═════ Record set ═════
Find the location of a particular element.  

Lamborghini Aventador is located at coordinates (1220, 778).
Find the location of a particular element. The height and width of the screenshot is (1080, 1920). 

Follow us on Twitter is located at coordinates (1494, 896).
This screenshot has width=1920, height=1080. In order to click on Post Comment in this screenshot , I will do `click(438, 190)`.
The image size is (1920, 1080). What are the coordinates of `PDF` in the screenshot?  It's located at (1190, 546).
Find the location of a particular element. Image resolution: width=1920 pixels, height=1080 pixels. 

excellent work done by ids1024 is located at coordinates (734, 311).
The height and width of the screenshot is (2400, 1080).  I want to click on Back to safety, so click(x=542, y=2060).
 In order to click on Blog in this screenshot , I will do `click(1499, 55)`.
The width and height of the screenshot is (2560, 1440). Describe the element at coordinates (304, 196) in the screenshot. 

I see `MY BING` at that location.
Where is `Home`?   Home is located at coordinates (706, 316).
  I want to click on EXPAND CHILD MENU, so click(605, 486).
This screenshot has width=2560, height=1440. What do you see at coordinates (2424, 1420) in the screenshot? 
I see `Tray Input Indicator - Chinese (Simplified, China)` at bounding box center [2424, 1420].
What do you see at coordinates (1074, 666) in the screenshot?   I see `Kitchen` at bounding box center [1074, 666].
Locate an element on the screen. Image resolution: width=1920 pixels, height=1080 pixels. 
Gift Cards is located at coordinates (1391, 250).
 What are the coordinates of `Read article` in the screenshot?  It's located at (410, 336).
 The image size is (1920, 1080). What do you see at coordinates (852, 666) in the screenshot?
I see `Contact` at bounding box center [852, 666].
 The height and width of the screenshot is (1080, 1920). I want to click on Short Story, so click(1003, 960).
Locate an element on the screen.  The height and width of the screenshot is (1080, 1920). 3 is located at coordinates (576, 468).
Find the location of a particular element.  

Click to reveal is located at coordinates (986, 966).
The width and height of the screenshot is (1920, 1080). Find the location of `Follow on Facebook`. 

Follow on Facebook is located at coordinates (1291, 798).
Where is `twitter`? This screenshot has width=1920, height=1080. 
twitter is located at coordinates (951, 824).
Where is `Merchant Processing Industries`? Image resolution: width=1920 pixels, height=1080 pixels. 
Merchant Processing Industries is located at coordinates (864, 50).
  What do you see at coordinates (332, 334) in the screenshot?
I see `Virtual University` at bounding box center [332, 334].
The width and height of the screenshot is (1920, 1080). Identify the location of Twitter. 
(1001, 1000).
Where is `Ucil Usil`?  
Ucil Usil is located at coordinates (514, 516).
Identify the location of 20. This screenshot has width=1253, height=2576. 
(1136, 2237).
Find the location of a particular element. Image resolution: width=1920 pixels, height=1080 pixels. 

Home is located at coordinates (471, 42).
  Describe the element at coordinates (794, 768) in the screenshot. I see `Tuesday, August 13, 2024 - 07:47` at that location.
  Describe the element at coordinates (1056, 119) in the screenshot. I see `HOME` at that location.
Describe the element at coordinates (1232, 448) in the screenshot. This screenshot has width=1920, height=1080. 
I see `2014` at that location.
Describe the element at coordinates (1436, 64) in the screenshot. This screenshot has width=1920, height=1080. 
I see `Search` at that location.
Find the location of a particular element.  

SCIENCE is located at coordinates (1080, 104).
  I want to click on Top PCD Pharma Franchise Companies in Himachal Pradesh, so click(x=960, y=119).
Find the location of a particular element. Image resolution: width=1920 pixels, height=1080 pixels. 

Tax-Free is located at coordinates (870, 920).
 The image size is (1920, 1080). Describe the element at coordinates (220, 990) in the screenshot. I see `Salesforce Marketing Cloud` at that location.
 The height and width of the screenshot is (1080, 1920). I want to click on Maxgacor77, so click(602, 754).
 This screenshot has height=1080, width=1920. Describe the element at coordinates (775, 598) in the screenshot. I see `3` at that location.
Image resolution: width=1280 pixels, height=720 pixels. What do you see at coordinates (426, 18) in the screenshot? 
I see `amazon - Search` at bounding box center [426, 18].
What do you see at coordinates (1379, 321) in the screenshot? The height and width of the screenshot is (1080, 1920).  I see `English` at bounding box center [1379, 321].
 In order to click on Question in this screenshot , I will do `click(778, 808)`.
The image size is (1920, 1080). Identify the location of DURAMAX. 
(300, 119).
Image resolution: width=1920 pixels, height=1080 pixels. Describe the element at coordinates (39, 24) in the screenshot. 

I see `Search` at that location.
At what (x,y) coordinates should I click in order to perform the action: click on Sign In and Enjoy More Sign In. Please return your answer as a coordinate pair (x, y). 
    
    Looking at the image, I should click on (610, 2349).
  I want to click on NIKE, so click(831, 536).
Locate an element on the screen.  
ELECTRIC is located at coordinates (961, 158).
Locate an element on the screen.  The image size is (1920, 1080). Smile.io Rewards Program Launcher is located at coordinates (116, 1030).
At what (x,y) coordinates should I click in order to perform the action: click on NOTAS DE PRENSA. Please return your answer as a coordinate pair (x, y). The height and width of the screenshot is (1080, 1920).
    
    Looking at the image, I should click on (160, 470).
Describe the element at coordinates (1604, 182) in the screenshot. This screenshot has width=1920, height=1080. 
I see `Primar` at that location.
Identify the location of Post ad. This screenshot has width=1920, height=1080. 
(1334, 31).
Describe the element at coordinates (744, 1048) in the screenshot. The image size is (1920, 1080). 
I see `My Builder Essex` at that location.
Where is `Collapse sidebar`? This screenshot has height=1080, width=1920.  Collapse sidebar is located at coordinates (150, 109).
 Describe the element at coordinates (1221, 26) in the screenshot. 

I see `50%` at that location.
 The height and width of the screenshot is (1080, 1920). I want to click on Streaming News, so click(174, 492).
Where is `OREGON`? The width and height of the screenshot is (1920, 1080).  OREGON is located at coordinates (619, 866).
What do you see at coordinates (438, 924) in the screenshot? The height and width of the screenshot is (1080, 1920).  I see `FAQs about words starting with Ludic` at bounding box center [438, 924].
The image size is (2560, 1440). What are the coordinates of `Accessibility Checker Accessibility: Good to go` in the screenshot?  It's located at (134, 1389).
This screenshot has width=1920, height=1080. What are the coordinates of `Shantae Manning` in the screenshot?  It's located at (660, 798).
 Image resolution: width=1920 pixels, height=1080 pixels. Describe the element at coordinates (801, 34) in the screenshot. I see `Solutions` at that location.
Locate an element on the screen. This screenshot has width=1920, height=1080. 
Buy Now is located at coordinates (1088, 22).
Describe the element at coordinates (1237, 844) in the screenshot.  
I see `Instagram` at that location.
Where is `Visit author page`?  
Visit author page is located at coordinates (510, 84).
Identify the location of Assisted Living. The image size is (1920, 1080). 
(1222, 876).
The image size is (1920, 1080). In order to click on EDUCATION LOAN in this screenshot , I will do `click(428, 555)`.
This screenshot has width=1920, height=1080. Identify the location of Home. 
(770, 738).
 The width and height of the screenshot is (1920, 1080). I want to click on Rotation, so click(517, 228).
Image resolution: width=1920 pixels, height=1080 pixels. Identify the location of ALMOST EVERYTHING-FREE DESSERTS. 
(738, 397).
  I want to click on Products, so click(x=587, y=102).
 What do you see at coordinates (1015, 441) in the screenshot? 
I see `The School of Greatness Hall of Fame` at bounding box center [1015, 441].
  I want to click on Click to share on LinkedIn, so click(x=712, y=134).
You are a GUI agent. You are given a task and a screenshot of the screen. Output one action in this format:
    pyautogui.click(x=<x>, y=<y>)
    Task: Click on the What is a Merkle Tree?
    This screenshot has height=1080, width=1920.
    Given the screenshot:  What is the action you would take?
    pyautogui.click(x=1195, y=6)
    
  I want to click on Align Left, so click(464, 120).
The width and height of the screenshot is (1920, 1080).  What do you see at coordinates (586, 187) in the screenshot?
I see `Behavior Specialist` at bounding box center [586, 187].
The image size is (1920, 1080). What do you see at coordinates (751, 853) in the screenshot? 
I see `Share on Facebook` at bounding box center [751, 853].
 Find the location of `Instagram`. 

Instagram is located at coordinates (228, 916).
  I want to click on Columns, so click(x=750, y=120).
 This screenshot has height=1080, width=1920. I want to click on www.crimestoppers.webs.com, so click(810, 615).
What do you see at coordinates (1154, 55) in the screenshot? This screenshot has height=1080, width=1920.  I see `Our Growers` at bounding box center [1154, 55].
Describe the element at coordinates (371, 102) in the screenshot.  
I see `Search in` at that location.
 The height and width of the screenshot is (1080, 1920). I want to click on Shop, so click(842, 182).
═════
*To do:*
Reproduce verbatim the lines starting at the line containing "coordinates (116, 1030)." and ending at the line containing "coordinates (801, 34)", including both of those lines.

*Exercise output:*
Locate an element on the screen.  The image size is (1920, 1080). Smile.io Rewards Program Launcher is located at coordinates (116, 1030).
At what (x,y) coordinates should I click in order to perform the action: click on NOTAS DE PRENSA. Please return your answer as a coordinate pair (x, y). The height and width of the screenshot is (1080, 1920).
    
    Looking at the image, I should click on (160, 470).
Describe the element at coordinates (1604, 182) in the screenshot. This screenshot has width=1920, height=1080. 
I see `Primar` at that location.
Identify the location of Post ad. This screenshot has width=1920, height=1080. 
(1334, 31).
Describe the element at coordinates (744, 1048) in the screenshot. The image size is (1920, 1080). 
I see `My Builder Essex` at that location.
Where is `Collapse sidebar`? This screenshot has height=1080, width=1920.  Collapse sidebar is located at coordinates (150, 109).
 Describe the element at coordinates (1221, 26) in the screenshot. 

I see `50%` at that location.
 The height and width of the screenshot is (1080, 1920). I want to click on Streaming News, so click(174, 492).
Where is `OREGON`? The width and height of the screenshot is (1920, 1080).  OREGON is located at coordinates (619, 866).
What do you see at coordinates (438, 924) in the screenshot? The height and width of the screenshot is (1080, 1920).  I see `FAQs about words starting with Ludic` at bounding box center [438, 924].
The image size is (2560, 1440). What are the coordinates of `Accessibility Checker Accessibility: Good to go` in the screenshot?  It's located at (134, 1389).
This screenshot has width=1920, height=1080. What are the coordinates of `Shantae Manning` in the screenshot?  It's located at (660, 798).
 Image resolution: width=1920 pixels, height=1080 pixels. Describe the element at coordinates (801, 34) in the screenshot. I see `Solutions` at that location.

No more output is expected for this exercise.